It is far too broad of a statement to say that there is a "nursing shortage, when there are so many factors to consider. Surpluses and deficits vary from state to state, as we know, but also along the lines of LVN vs RN. You cannot simply plug in LVN's into an area where there is a shortage of RNs, and vice versa. A time line must also be considered in order to accurately assess the fluctuation of job growth related to the number of FTE's retiring and being hired, population growth, % of said population that is more wiling to seek out medical care in a facility, and number of new graduates in each respective field of nursing annually. The timeline would more accurately express the nursing shortage data over a 10 year time period in order to make an accurate correlation, rather than simply using circumstantial evidence.
According to HRSA the key findings are:
Substantial variation across states is observed for RNs in 2030 through the large differences between their projected supply and demand.
Looking at each state's 2030 RN supply minus its 2030 demand reveals both shortages and surpluses in RN workforce in 2030 across the United States.

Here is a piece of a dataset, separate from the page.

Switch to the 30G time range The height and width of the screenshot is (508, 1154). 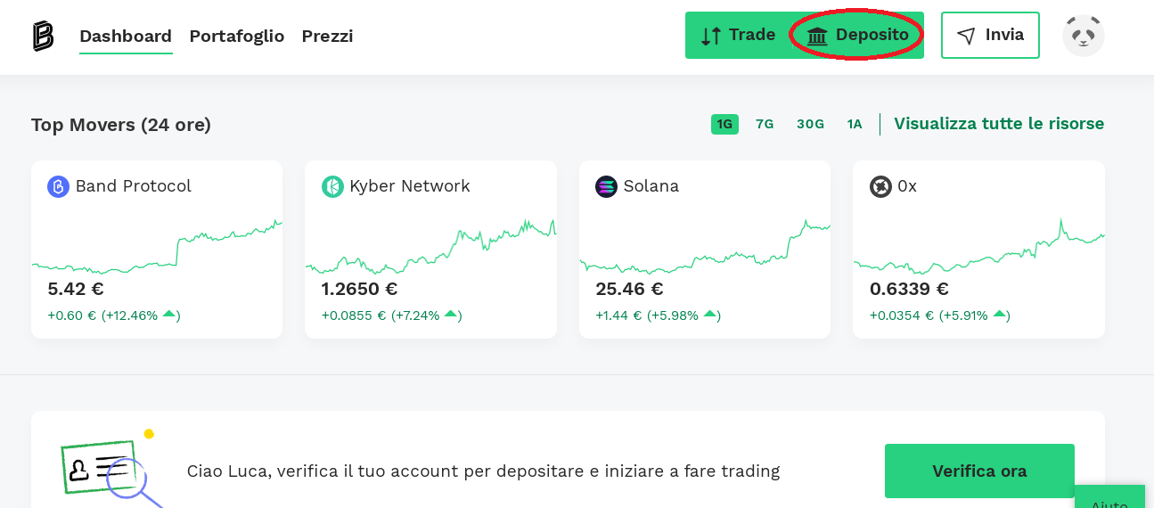(x=810, y=124)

Projected differences between each state's 2030 supply and demand range from a shortage of 44,500 FTEs in California to a surplus of 53,700 FTEs in Florida.
If the current level of health care is maintained, seven states are projected to have a shortage of RNs in 2030, with four of these states having a deficit of 10,000 or more FTEs, including California (44,500 FTEs), Texas (15,900 FTEs), New Jersey (11,400 FTEs) and South Carolina (10,400 FTEs).
States projected to experience the largest excess supply compared to demand in 2030 include Florida (53,700 FTEs) followed by Ohio (49,100 FTEs), Virginia (22,700 FTEs) and New York (18,200 FTEs).
Licensed Practical/Vocational Nurses
Projected changes in supply and demand for LPNs between 2014 and 2030 vary substantially by state.
Thirty-three states are projected to experience a shortage - a smaller growth in the supply of LPNs relative to their state-specific demand for LPNs. States projected to experience the largest shortfalls of LPNs in 2030 include Texas, with a largest projected deficit of 33,500 FTEs, followed by Pennsylvania with a shortage of 18,700 FTEs.
Supply and Demand Projections for the Nursing Workforce: 2014-2030 4
In seventeen states where projected LPN supply exceeds projected demand in 2030, Ohio exhibits the greatest excess supply of 4,100 FTEs, followed by California with 3,600 excess FTEs."
This study does not include advanced practice nursing. The reason I say this is because many RN's will pursue this path, and this will be an additional factor affecting the decrease in the RN population. Same with LVNs. If they bridge, they now populate the RN population, and depopulate the LVN field. Since many ADNs cannot advance scholastically without starting over (accreditation factors), their population will remain more static than the other two. While many contest the nursing shortage and its legitimacy, the numbers projected in the individualized areas of nursing show dramatically varying surpluses and deficits state by state if those numbers prove to be accurate.
"HRSA's Health Workforce Simulation Model projected a national RN excess of about 8 percent of demand, and a national LPN deficit of 13 percent by 2030."
So, if we are to discuss the "nursing shortage," it is only prudent to analyze on a state-by-state basis, and articulate which nursing population is being discussed; RN, ADN, or LVN. They are not interchangeable in the nursing shortage conversation, even though they all are under the umbrella of nurses. It is possible for a state to have a surplus of RNs, but a deficit of LVNs. Since advanced practice nurses aren't even in the conversation, continuing education is kind of a no-brainer.